In recent years, Patterson has worked to transcend his elite chef mantle, turning his fondness for a contrarian point of view — he famously critiqued Alice Waters in the New York Times for smothering California cuisine — into something more transformative. In 2013, along with Sasha Skon, Patterson co-founded the Cooking Project, a Bay Area nonprofit that teaches kitchen skills to underprivileged youth. Since 2016, he’s worked with Restaurant Opportunities Centers United, a nonprofit worker advocacy organization, to reduce racial bias and improve racial equity in his restaurants and beyond. In 2015, he handed over the reins at Coi to have more bandwidth to devote to building both a more equitable food system and a more inclusive, sustainable restaurant industry. He’s been uncommonly candid about his struggles with depression; condemned the effects of Big Fast Food on local communities; and railed against the structural and financial barriers faced by women and people of color in restaurants. Using his stature, skills, and connections, Patterson helped force many of these issues to the forefront of conversations about the future of the industry.

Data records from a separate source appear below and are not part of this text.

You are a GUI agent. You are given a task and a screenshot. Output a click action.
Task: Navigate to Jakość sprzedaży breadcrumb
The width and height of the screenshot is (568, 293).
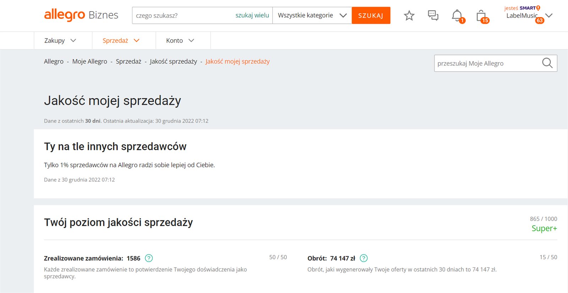pos(173,61)
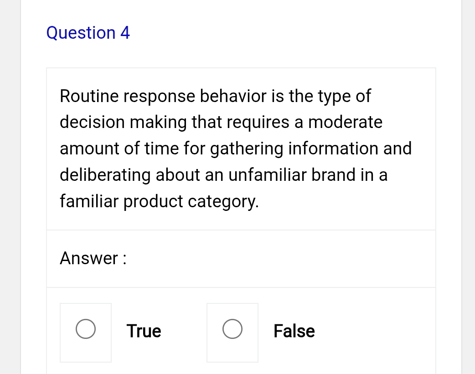Select the False radio button
This screenshot has width=475, height=374.
[x=232, y=330]
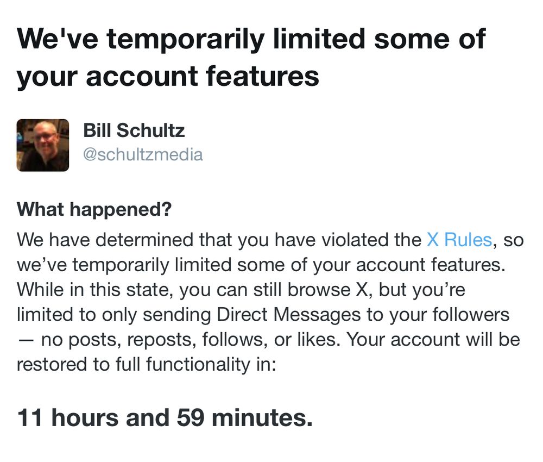Image resolution: width=543 pixels, height=462 pixels.
Task: Click the "We've temporarily limited" page title
Action: [251, 39]
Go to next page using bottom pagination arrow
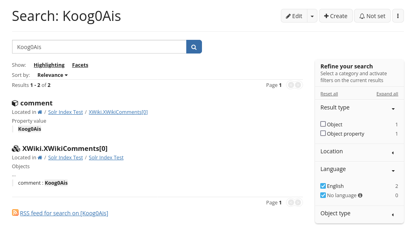 [298, 202]
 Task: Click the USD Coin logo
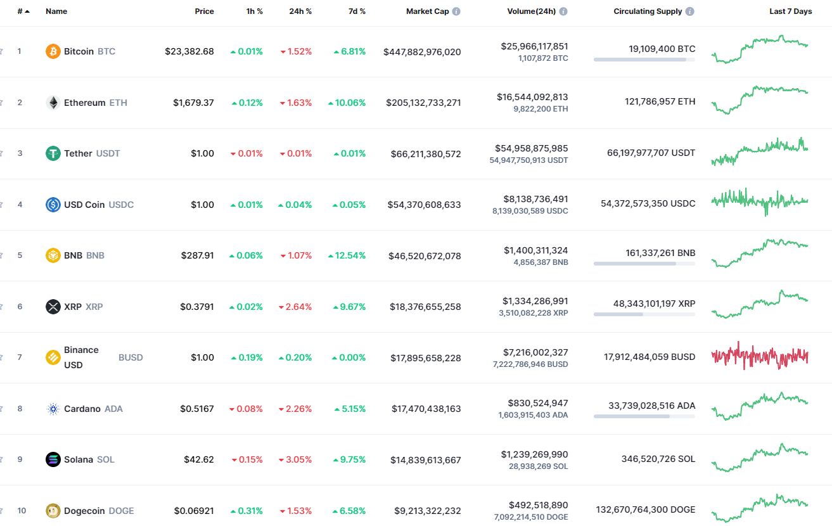pyautogui.click(x=53, y=204)
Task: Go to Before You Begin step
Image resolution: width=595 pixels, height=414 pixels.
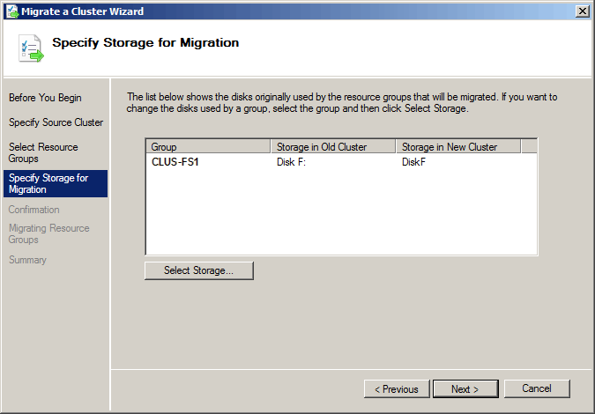Action: [x=45, y=98]
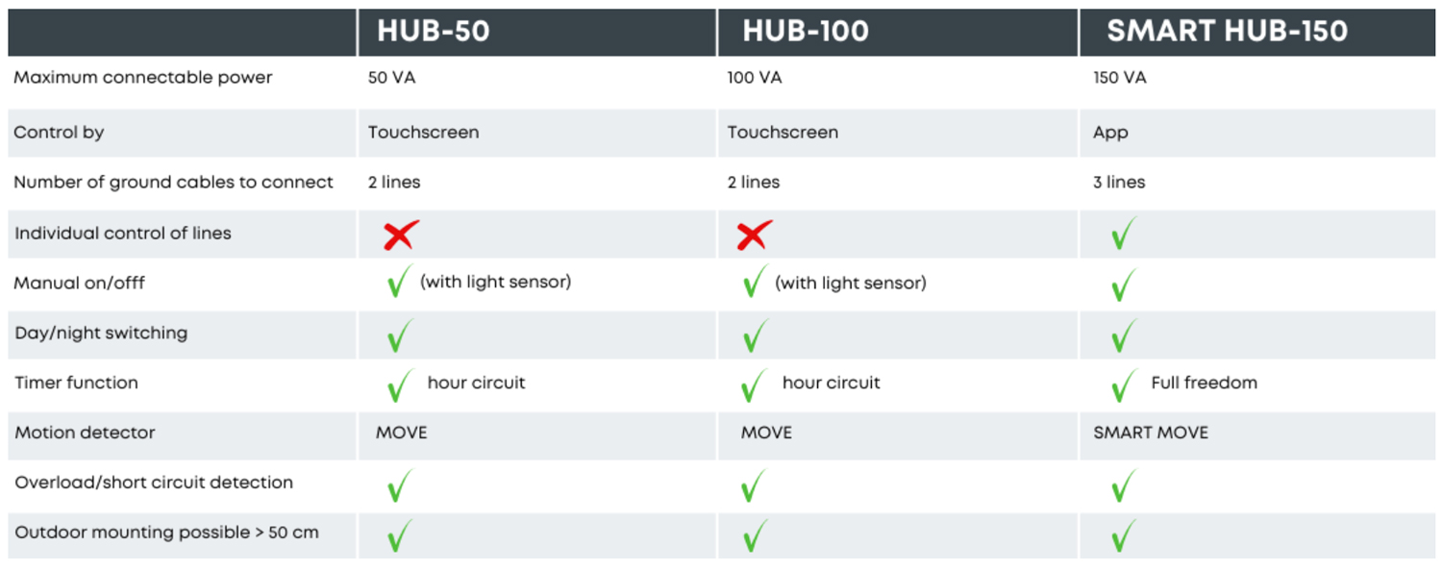This screenshot has width=1442, height=570.
Task: Click HUB-50 manual on/off checkmark
Action: pos(399,282)
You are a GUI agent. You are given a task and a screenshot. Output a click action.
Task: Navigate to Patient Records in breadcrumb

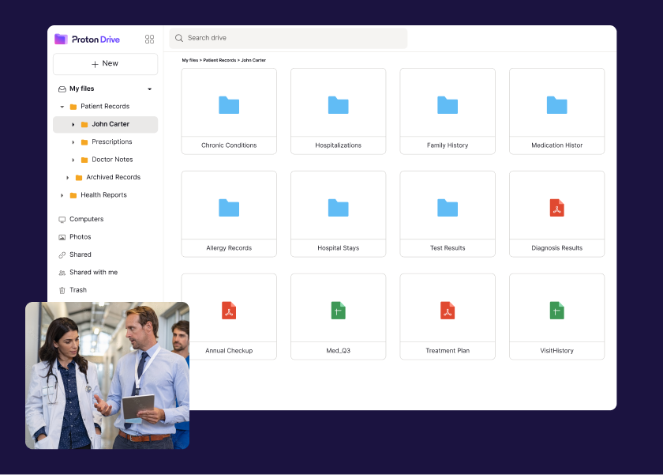tap(220, 60)
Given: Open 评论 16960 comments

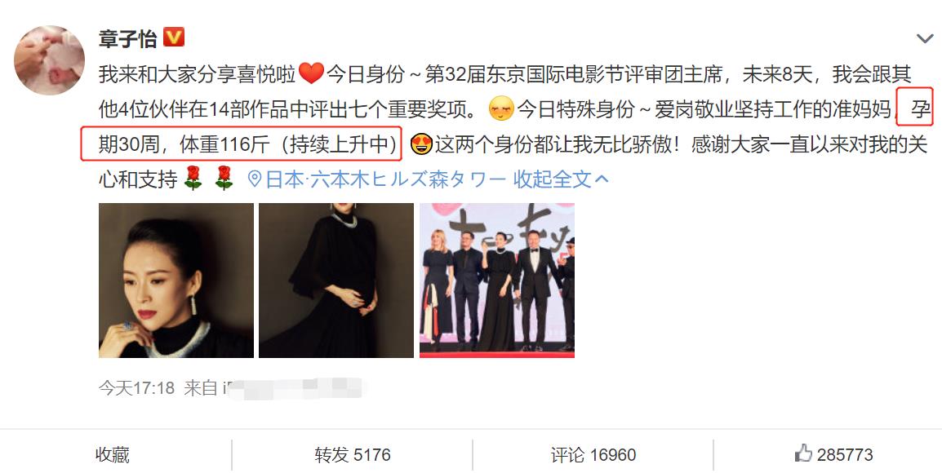Looking at the screenshot, I should [x=593, y=454].
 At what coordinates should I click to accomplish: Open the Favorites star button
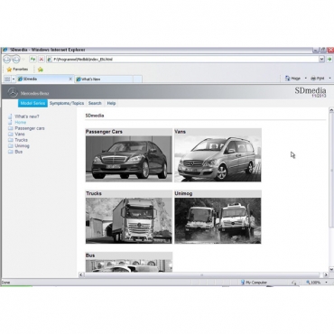17,70
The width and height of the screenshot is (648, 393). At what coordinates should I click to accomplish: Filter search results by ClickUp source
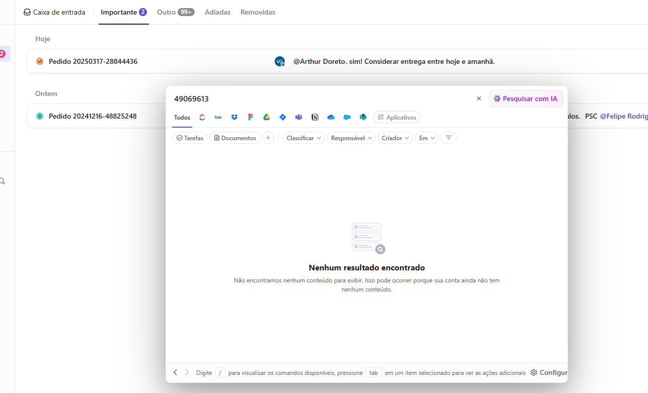(202, 117)
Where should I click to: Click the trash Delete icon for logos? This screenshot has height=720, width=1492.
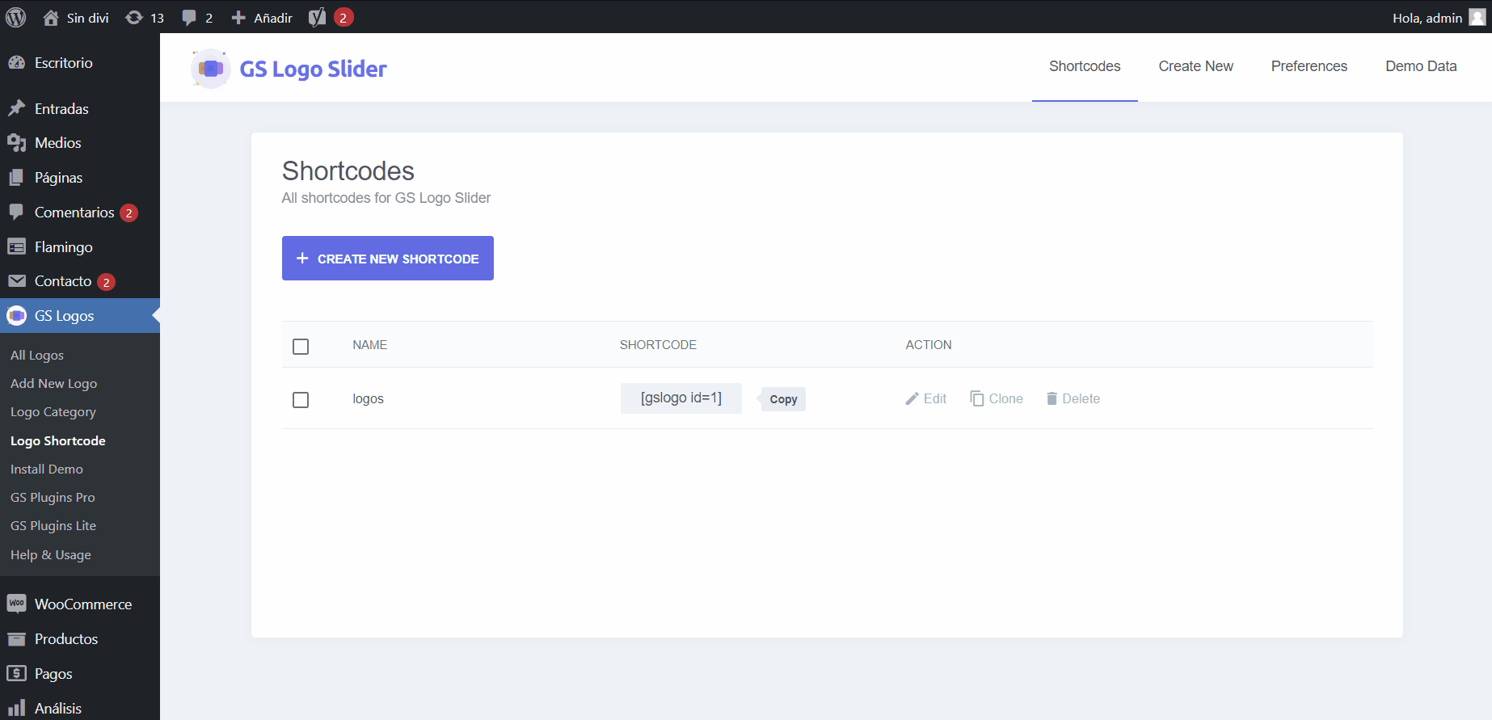1052,398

Most notably, in 2016, Patterson and LA chef Roy Choi opened Locol, an alternative fast-food chain that sought to offer access to affordable, high-quality food and provide employment in neighborhoods that lacked both. Locol began with branches in LA’s Watts neighborhood and in Oakland, with the idea that it would expand to hundreds of outlets across the country. While the Watts branch earned a Restaurant of the Year mantle in 2017 from late Los Angeles Times food critic Jonathan Gold, inside of three years, it was all but shuttered, surviving only as a catering business. Debates still rage about what killed it: a disconnect with the communities it tried to serve, a patchy business plan, a scathing New York Times review of the Oakland location, perhaps all of the above? But it’s clear when listening to Patterson talk that the project had a big impact on him. “Spending time in Watts working with the people there changed me, and maybe these experiences pushed me to try things beyond what I should have,” he wrote in an email this spring.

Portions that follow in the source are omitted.